**Exercise details**
Output the full listing below exactly, without the pictures.

**Stored data**
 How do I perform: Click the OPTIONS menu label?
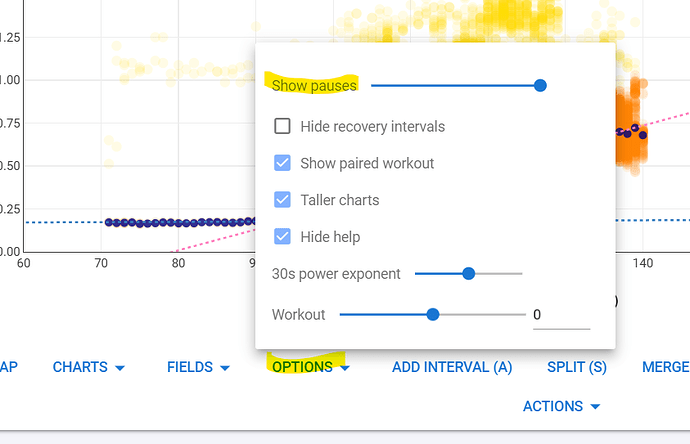click(x=302, y=367)
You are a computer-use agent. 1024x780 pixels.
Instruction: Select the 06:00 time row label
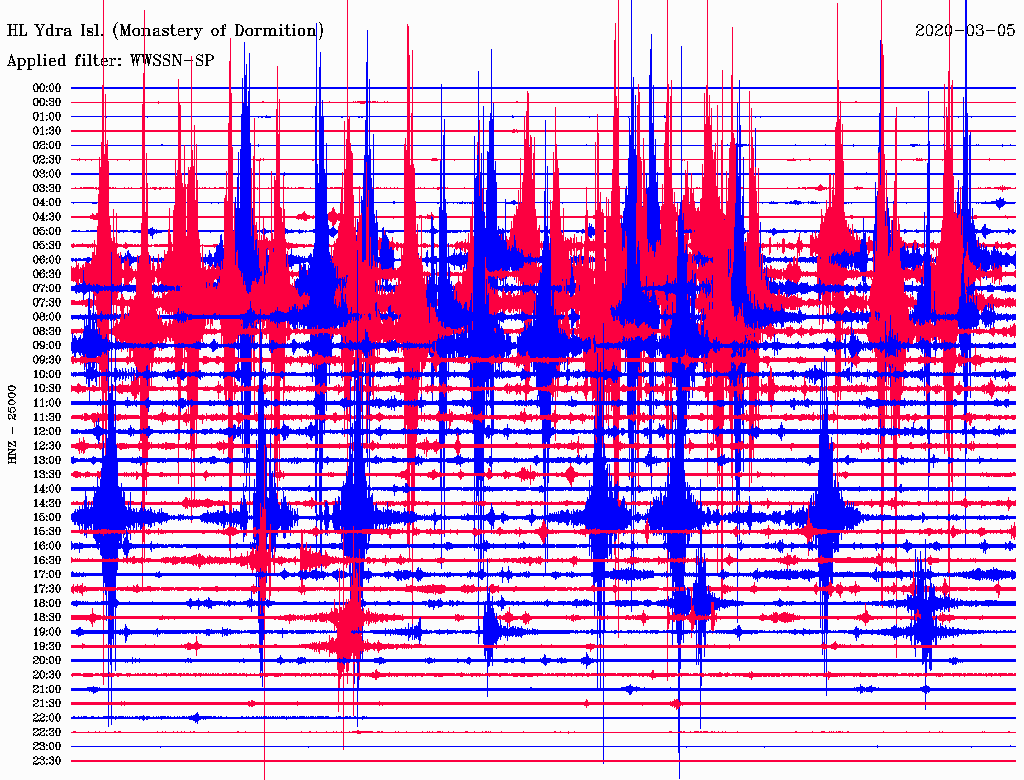(x=47, y=260)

**Written solution**
 How do I perform: Click the OPTIONS menu label?
click(x=302, y=367)
You are a computer-use agent. 1024x780 pixels.
Instruction: Select the 06:00 time row label
(x=47, y=260)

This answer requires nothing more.